EXERCISE DIRECTIONS: Once the pictures are set aside, reproduce the remaining data exactly.
________________
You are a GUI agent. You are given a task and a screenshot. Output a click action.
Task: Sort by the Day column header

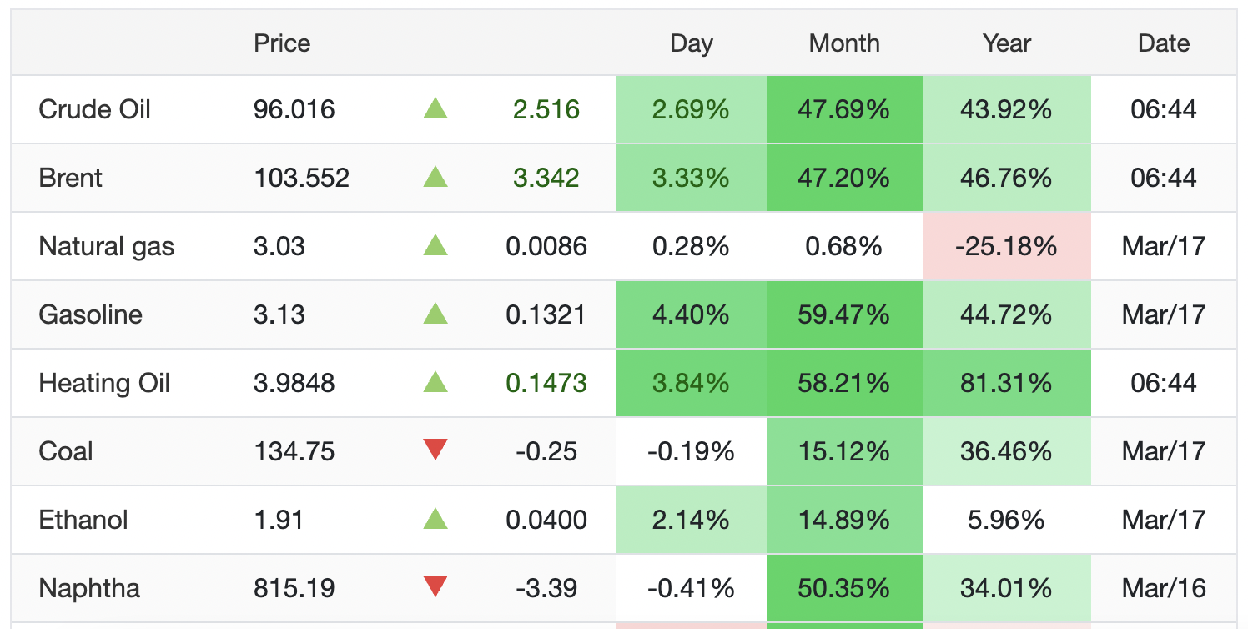(692, 43)

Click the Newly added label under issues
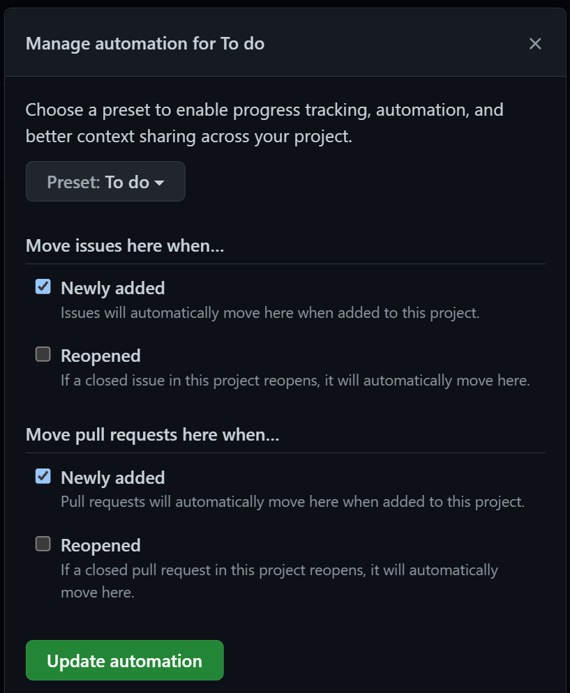point(113,288)
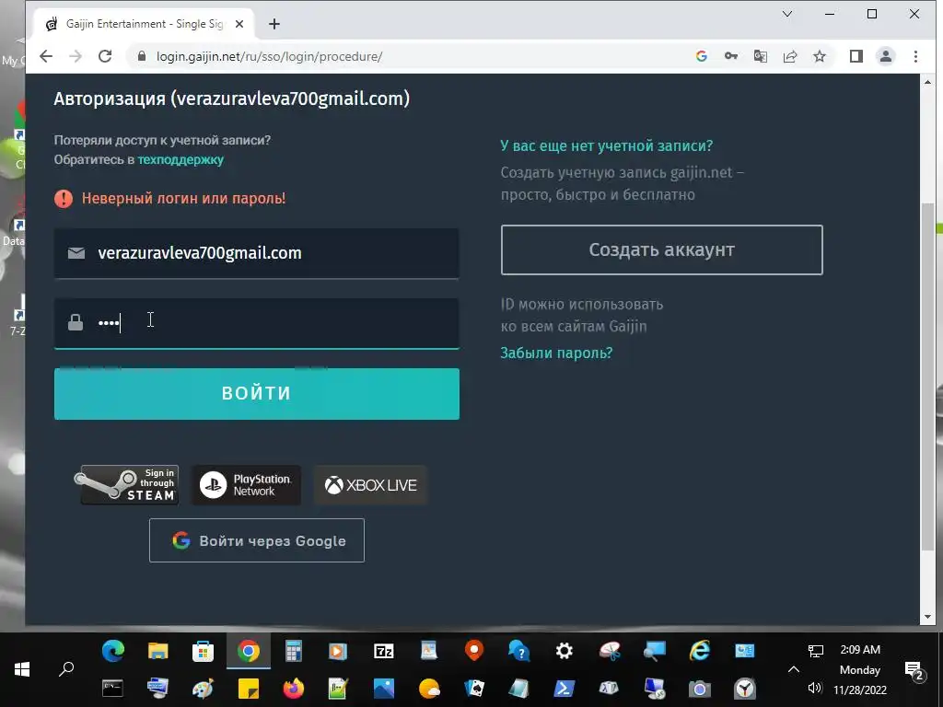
________________
EXERCISE ANSWER:
You are a GUI agent. You are given a task and a screenshot. Output a click action.
Task: Sort by the Day column header

(692, 43)

Click the Newly added label under issues
point(113,288)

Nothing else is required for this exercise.